Could you repeat, word for word, the line with "Instruction: Open Messages envelope tab" and every line after it in the records below, leaving out any pictures?

[Stored data entries]
══════════

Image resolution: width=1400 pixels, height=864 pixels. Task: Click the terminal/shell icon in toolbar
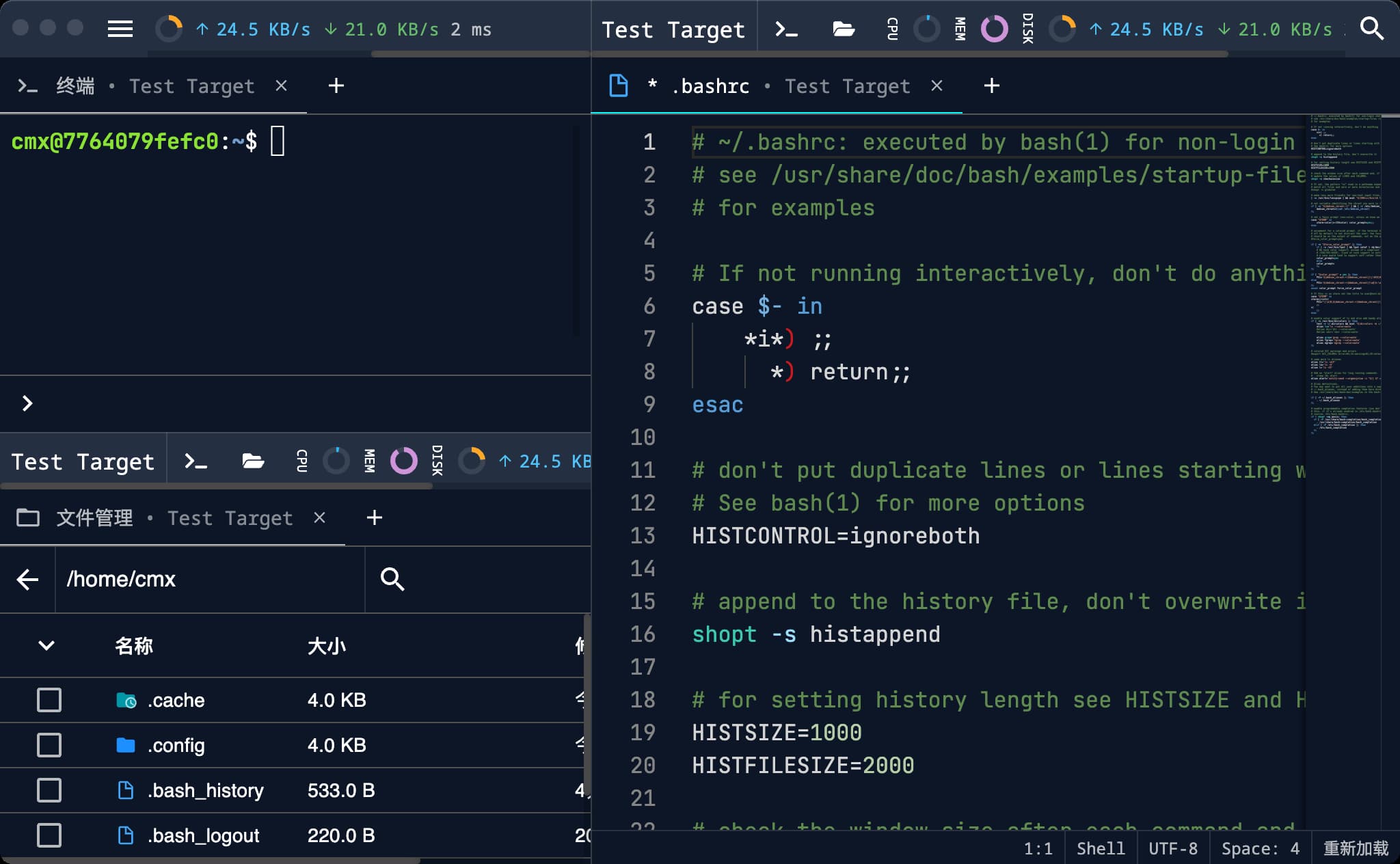(x=788, y=30)
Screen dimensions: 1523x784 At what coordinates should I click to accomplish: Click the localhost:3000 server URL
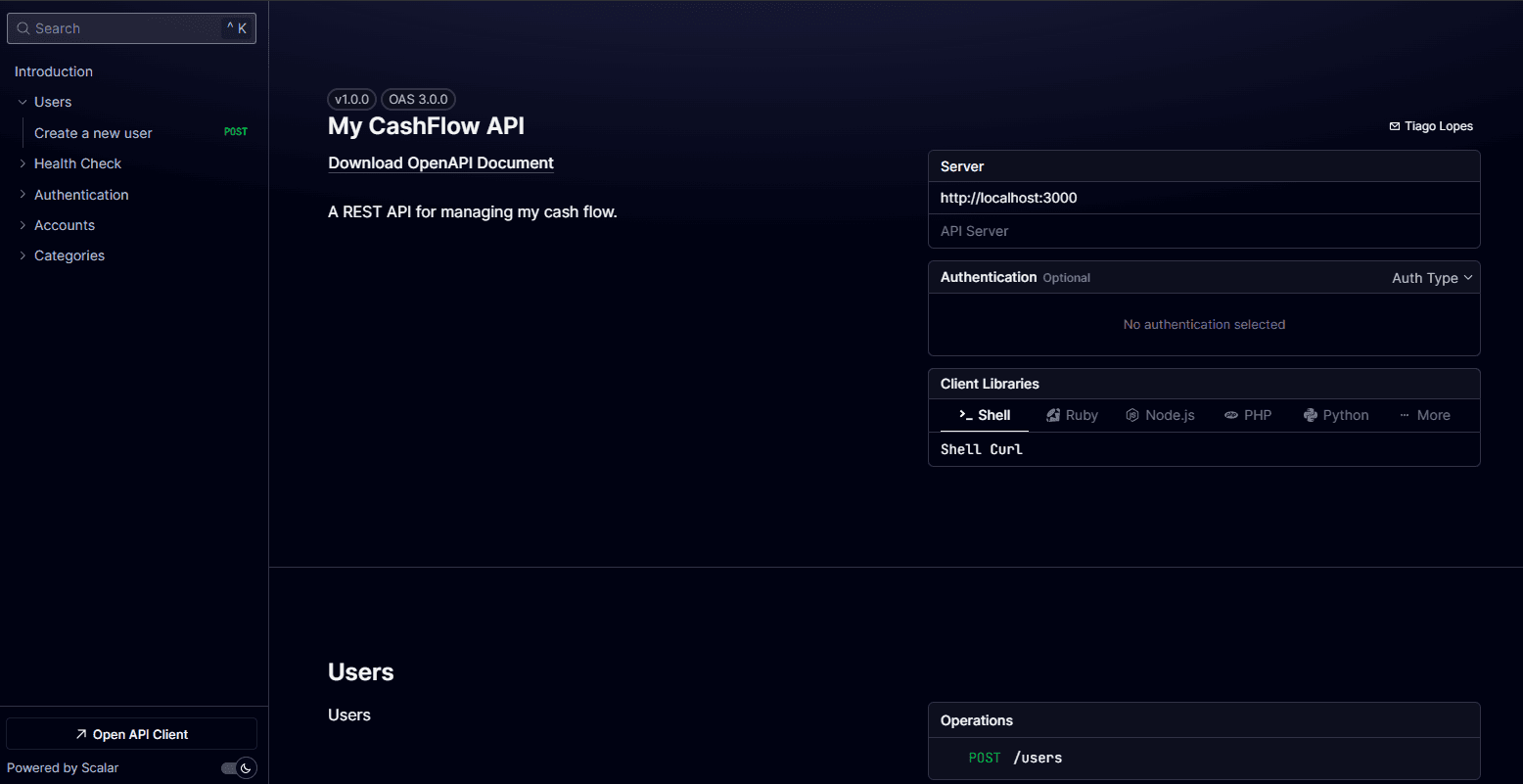pyautogui.click(x=1008, y=198)
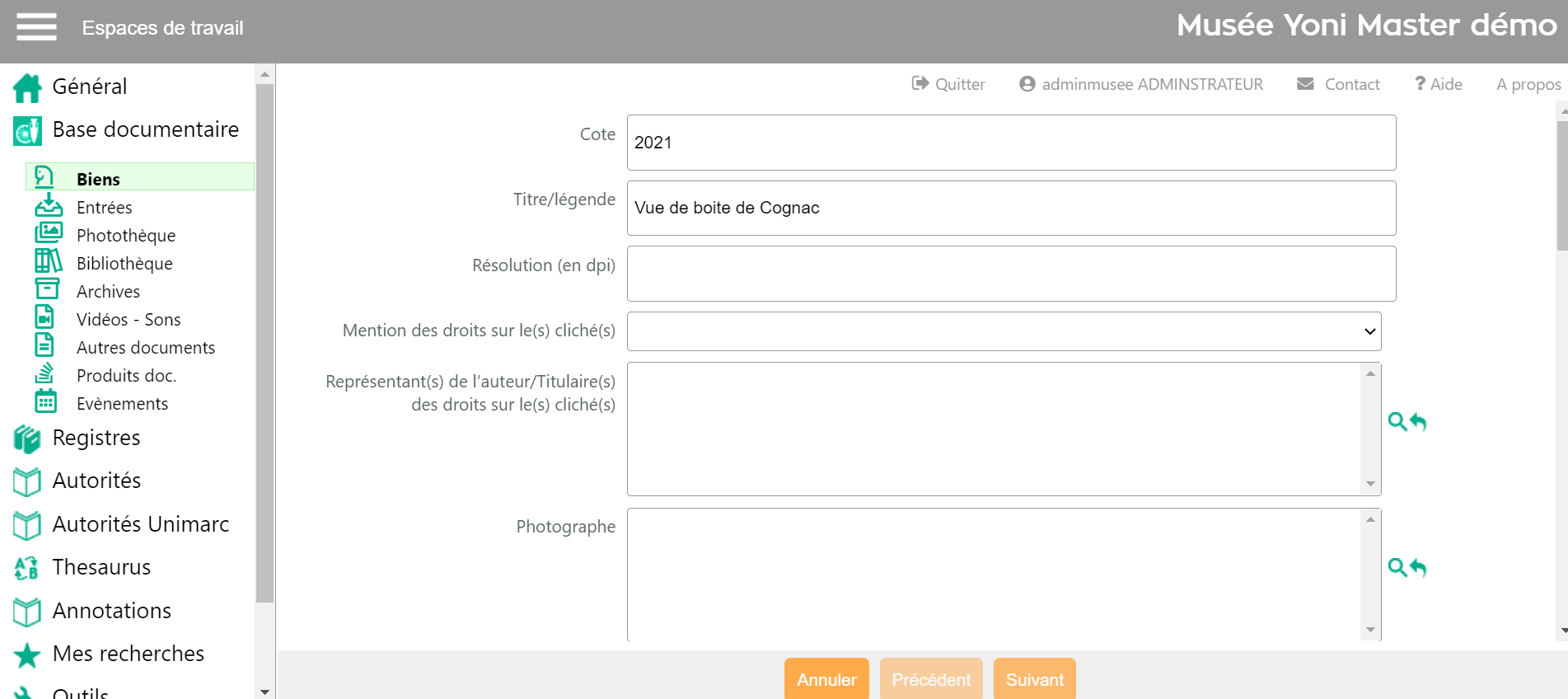Expand the Registres section
Viewport: 1568px width, 699px height.
[96, 438]
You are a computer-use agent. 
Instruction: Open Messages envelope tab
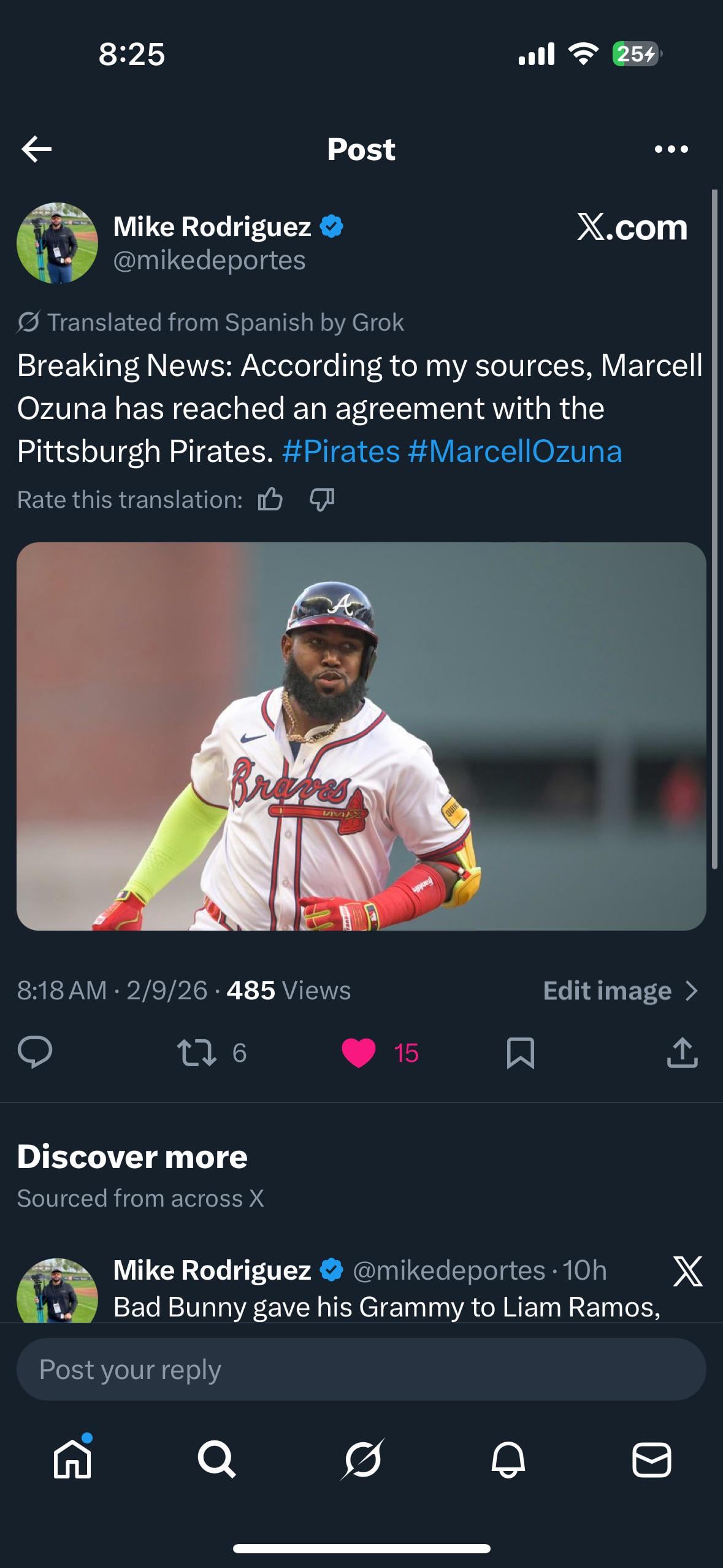point(651,1459)
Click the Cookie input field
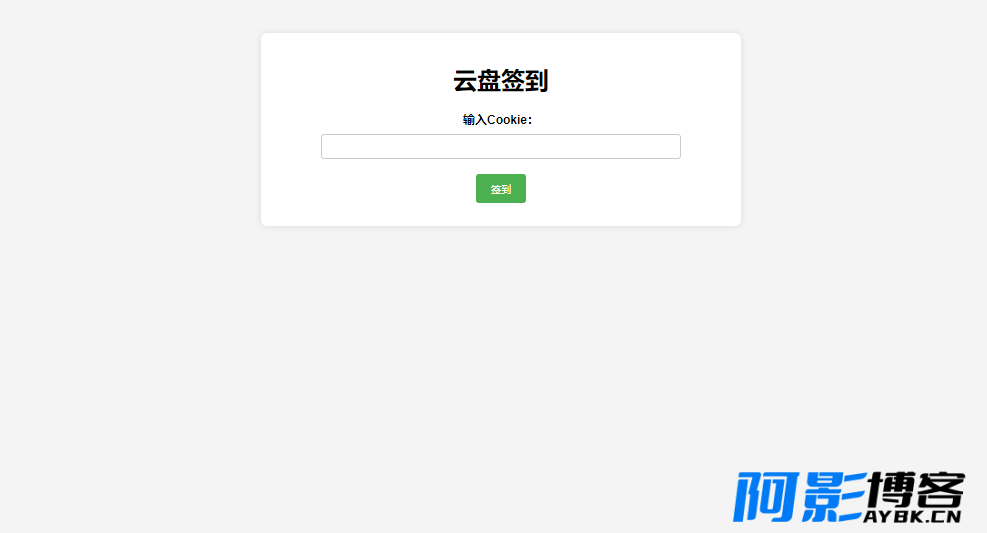The image size is (987, 533). coord(500,146)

══════════

**Answer to this exercise:**
Instruction: Open Messages envelope tab
point(651,1459)
Click the Cookie input field
The image size is (987, 533). coord(500,146)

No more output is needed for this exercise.